═══ Task input ═══
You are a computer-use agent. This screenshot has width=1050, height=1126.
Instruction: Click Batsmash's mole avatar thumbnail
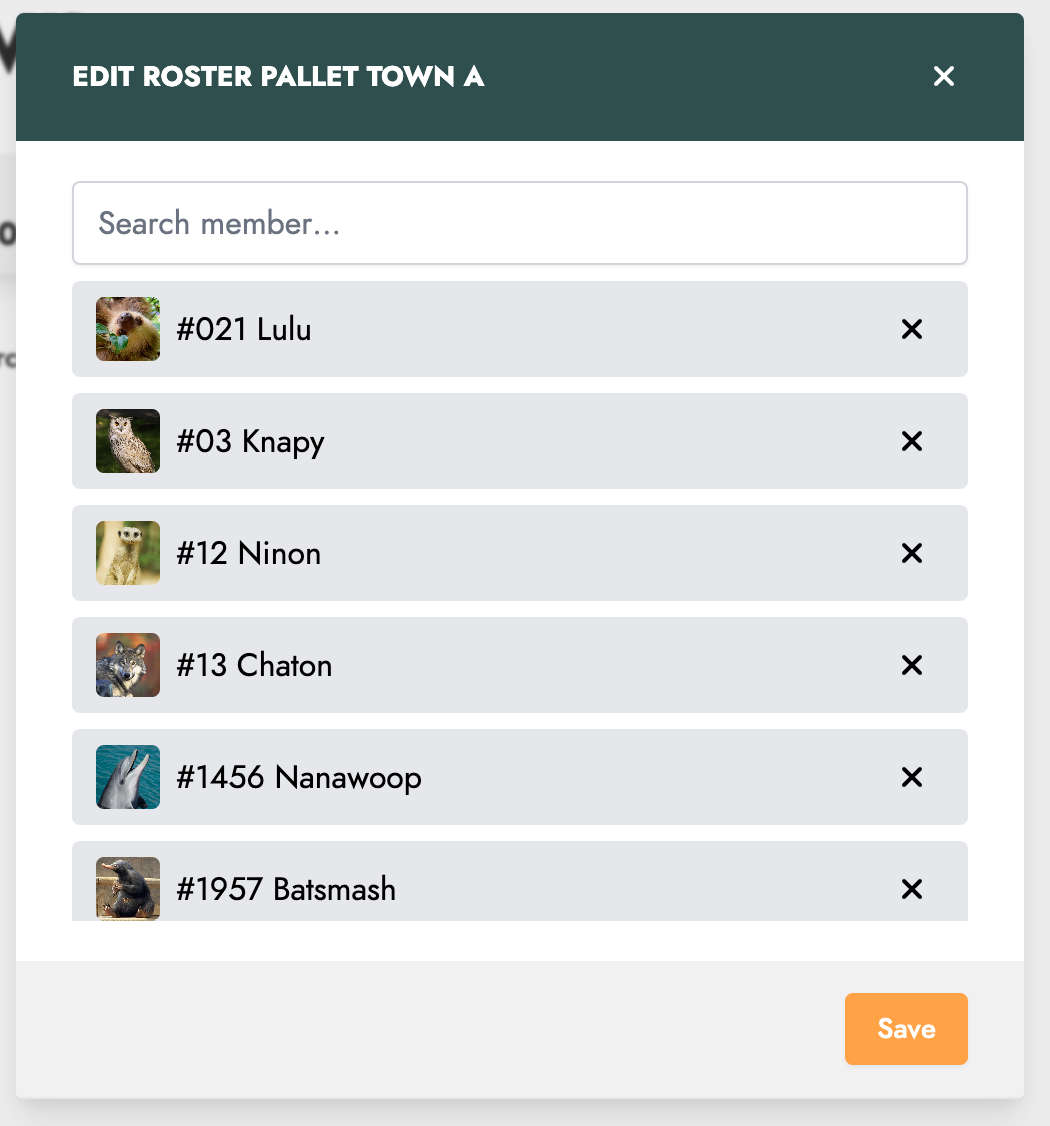[128, 888]
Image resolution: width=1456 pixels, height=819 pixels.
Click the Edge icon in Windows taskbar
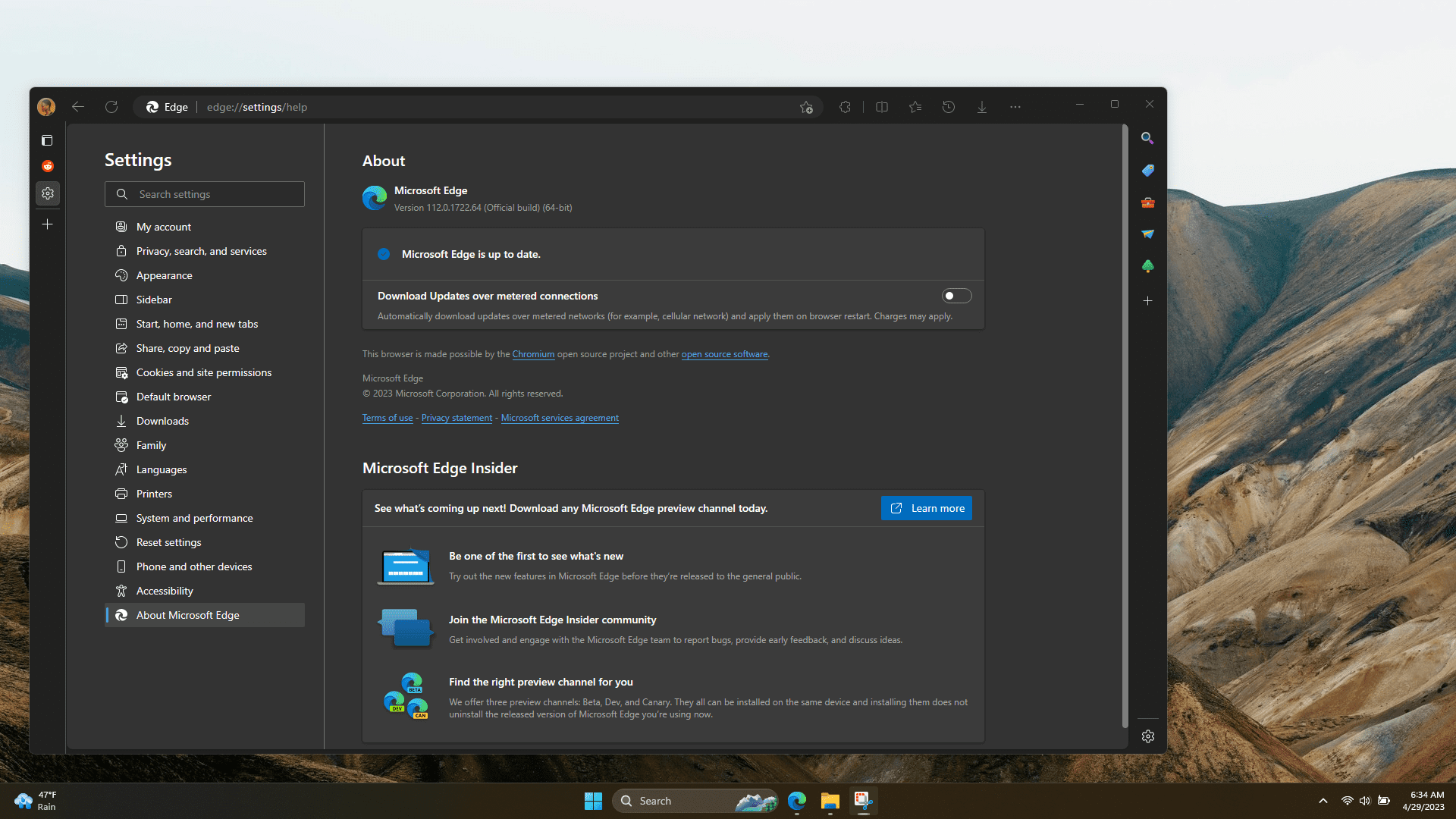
═══
Problem: Your answer must be an exact copy of the records, with every picture left out.

Task result:
You are a computer-use agent. This screenshot has width=1050, height=1126.
Instruction: Click Batsmash's mole avatar thumbnail
[128, 888]
Image resolution: width=1456 pixels, height=819 pixels.
Click the Edge icon in Windows taskbar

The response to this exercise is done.